In patients with Poland’s syndrome, some of the most uncomfortable physical alterations are the transversal skin fold in the anterior axillary pillar (caused by the absence or hypoplasia of the pectoral muscles), the infra-clavicular depression, and an anomalous breast contour. The resulting aesthetic derangement is difficult to hide, leads to thoracic asymmetry, and imposes significant psychological trauma and social withdrawal in both men and women.
Historically, in 1841, Alfred Poland presented a 27-year-old patient with unilateral pectoralis major muscle absence and syndactyly on the same side. However, Poland’s syndrome received its name only after Clarkson treated a similar patient in 1962.
Patients with Poland’s syndrome may present with numerous ailments such as absence of the sternal-costal portion of the pectoralis major muscle, upper extremity hypoplasia, brachysyndactyly, and syndactyly. Various other muscles may also be affected: pectoralis minor, latissimus dorsi, serratus anterior, external oblique, and deltoid. Skeletal deformities such as partial agenesis of the ribs, sternum, and spine (sometimes with scoliosis) may occur. Breast hypoplasia or aplasia, nipple abnormalities, skin atrophy, and absence of the sweat glands and surrounding structures are other features.

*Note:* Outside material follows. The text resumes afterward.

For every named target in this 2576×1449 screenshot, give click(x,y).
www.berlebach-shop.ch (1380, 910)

In Poland’s syndrome, thoracic wall deformities are not as obvious at birth as hand deformities. However, when female patients reach adolescence, the thoracic deformity seems to become more evident as absence or asymmetry of the developing breasts occurs. To minimize this, a tissue expander may be placed in the developing breast to accompany contra-lateral breast growth. Unfortunately, however, surgical treatment of the breast deformities cannot be accomplished before 17-19 years of age, when development of the body is complete.
Patient with Poland’s Syndrome with silicon prosthesis before the use of Omentum flap.

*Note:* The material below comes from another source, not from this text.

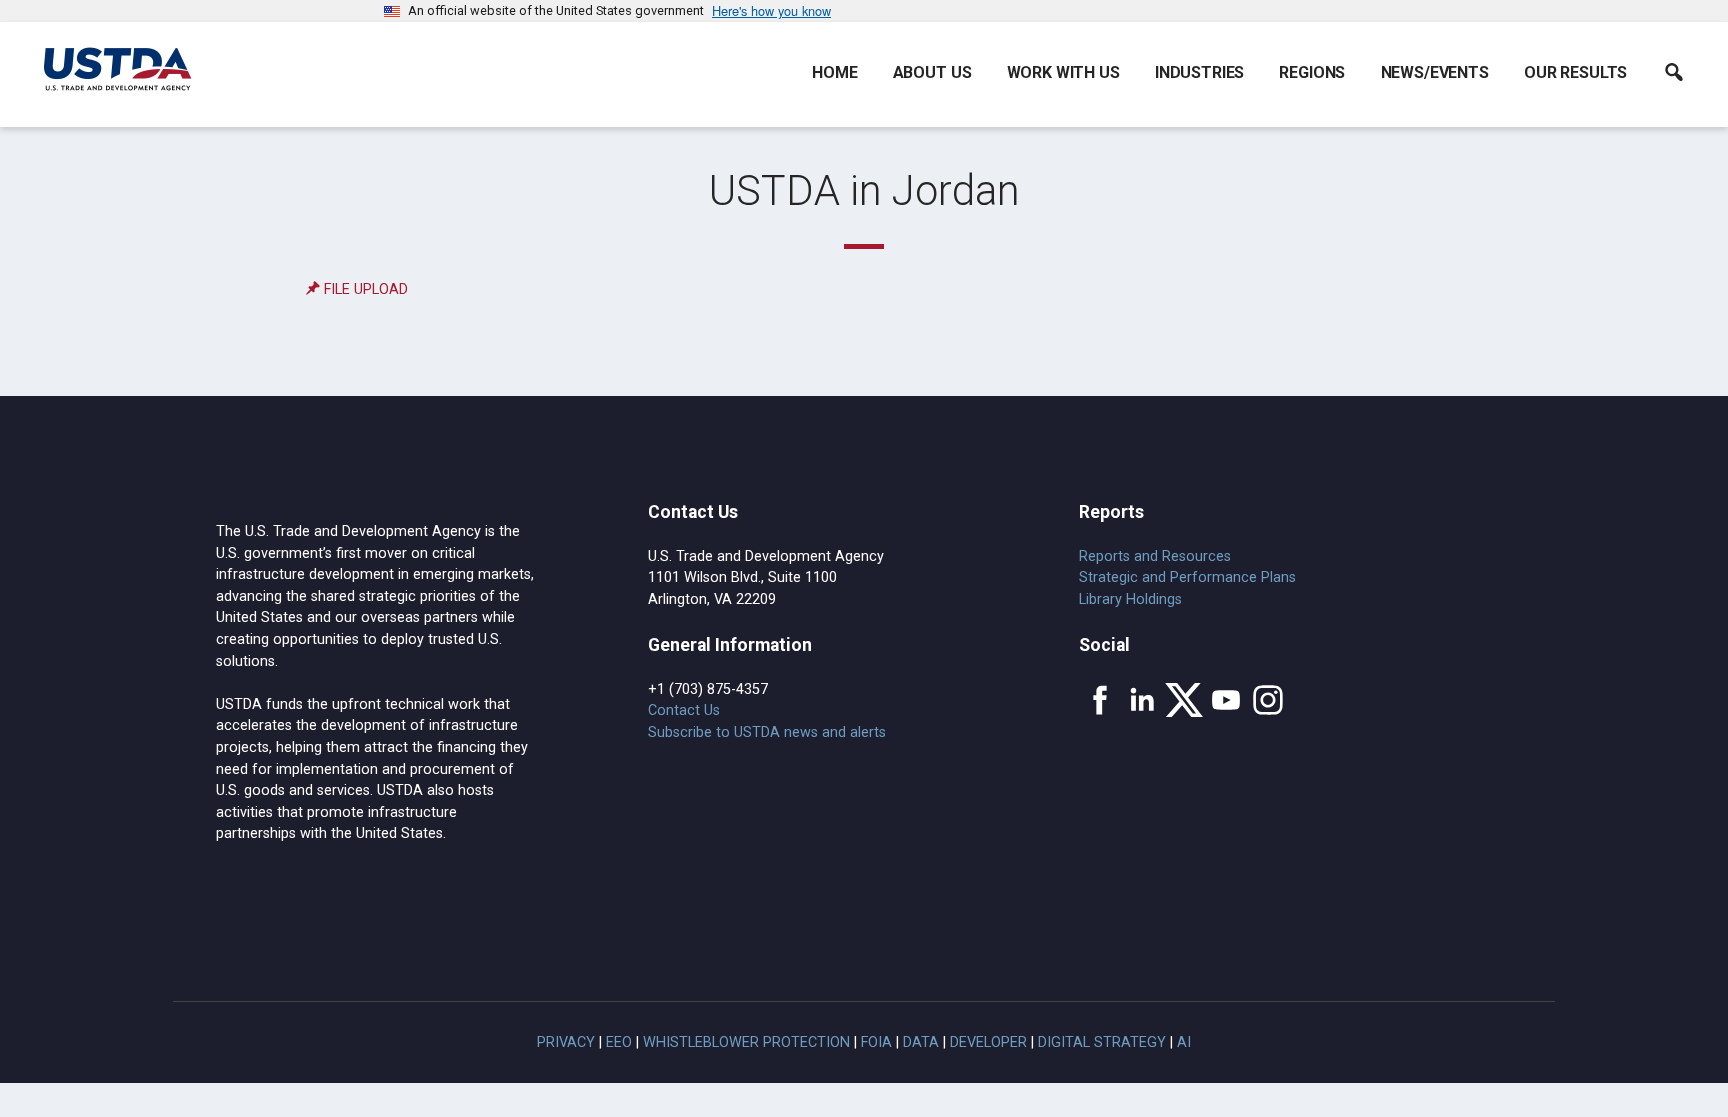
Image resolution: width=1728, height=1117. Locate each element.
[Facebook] (1100, 700)
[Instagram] (1268, 700)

The same patient after the use of Omentum flap over the prosthesis and under the skin. Reconstruction of the right nipple and areola.
Various options have been proposed to reconstruct the breast’s volume, including expanders and implants, transposition of the latissimus dorsi muscle flap (when unaffected by the syndrome), and the rectus abdominis muscle flap when the latissimus dorsi is absent. Although these techniques may achieve excellent results depending on the degree of deformity, satisfaction with aesthetic reconstruction of the anterior axillary pillar and filling of the infra-clavicular depression have been disappointing. Moreover, an additional scar is left in the patient’s donor region of those muscular flaps. Besides a scar, the latissimus dorsi flap also leaves an additional deformity in the dorsal contour due to the absence of muscle filling the posterior axillary pillar.
In an attempt to solve these problems, the laparoscopically harvested omentum flap can be considered an excellent reconstructive option that offers a very interesting aesthetic result in Poland’s syndrome.
The utilization of the omentum flap, in our experience, offers the possibility to treat these deformities with excellent cosmetic results.